Secondo i dati principali del settore del gioco pubblico in Italia, oltre 65mila aziende che danno lavoro a 150mila persone per un gettito erariale di 11,2 miliardi di euro. I numeri sono stati presentati nella sede di Confcommercio a Roma durante il forum “Il gioco pubblico alla sfida della sostenibilità” promosso da Acadi, l’associazione dei concessionari di giochi pubblici. La rete del gioco in Italia conta oltre 85mila punti vendita, di cui ben 75mila appartenenti alla rete generalista: 41mila tra bar ed esercizi pubblici e 34.500 tra tabaccherie e ricevitorie. Sono 53.500 i punti vendita in cui sono presenti gli apparecchi, di cui circa 49mila della rete generalista che presidiano oltre 6mila comuni italiani.
«Ridurre, comprimere, limitare o in qualche modo penalizzare direttamente o indirettamente la presenza del gioco oggi radicata sui territori» ha detto il presidente di Acadi, Geronimo Cardia «significa compromettere gli interessi costituzionali della tutela della salute dell’utente e della fede pubblica, della tutela dell’ordine pubblico sui territori, come la prevenzione del riciclaggio». Per il presidente della Fipe (Federazione italiana pubblici esercizi), Lino Stoppani, «a rischio sono soprattutto i bar di prossimità, quelli nei quali il gioco è intrattenimento».
«Guardando solo ai pubblici esercizi» sottolinea, «il loro numero si è ridotto di un terzo tra il 2017 ed oggi. È necessario tornare ad un accordo di concertazione tra Stato ed Autonomie sulla corretta distribuzione degli esercizi per difendere legalità, salute ed economia. Abbiamo vissuto e stiamo vivendo come persone e come imprese la cosiddetta “permacrisi”, e cioè crisi su crisi storiche di questa stagione drammatica. Dalla pandemia alla guerra nel nostro continente, all’emergenza climatica, al costo delle materie prime ed energetiche, all’inflazione, alla rivoluzione digitale» le parole del presidente di Confcommercio, Carlo Sangalli.

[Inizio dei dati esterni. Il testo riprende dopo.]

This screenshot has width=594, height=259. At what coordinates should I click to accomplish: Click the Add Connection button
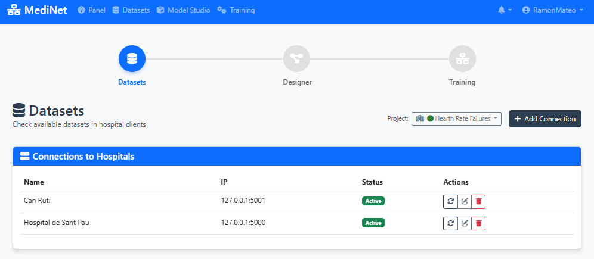point(545,118)
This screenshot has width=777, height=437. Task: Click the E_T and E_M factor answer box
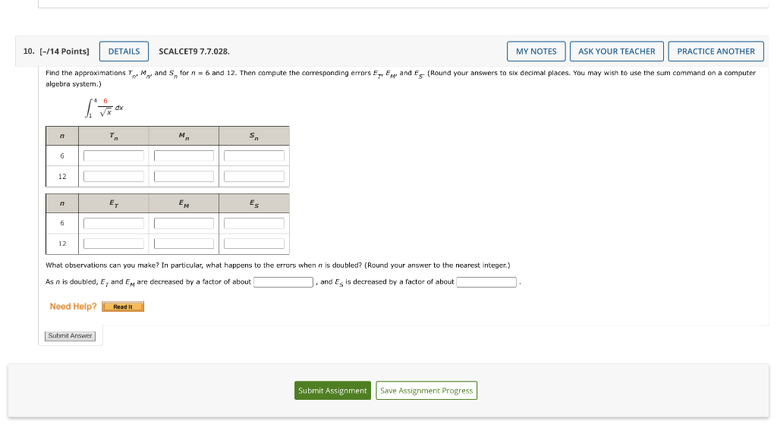pos(284,281)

«E oggi la situazione economica presenta alcuni motivi di preoccupazione. Proprio in questi giorni il nostro ufficio studi stima, in ribasso, la crescita tendenziale annua del Pil dello 0,8%, e i consumi sono ancora deboli, tanto che le famiglie hanno perso in due anni 17 mila e 600 euro in termini di potere d’acquisto. Anche occupazione e produzione mostrano segni di fragilità. Serve un’operazione di fiducia attraverso la detassazione degli aumenti contrattuali e delle tredicesime e confermando, anche per il 2024, la riduzione del cuneo fiscale. Sarebbe una boccata di ossigeno in grado di rimettere in moto i consumi e la nostra economia».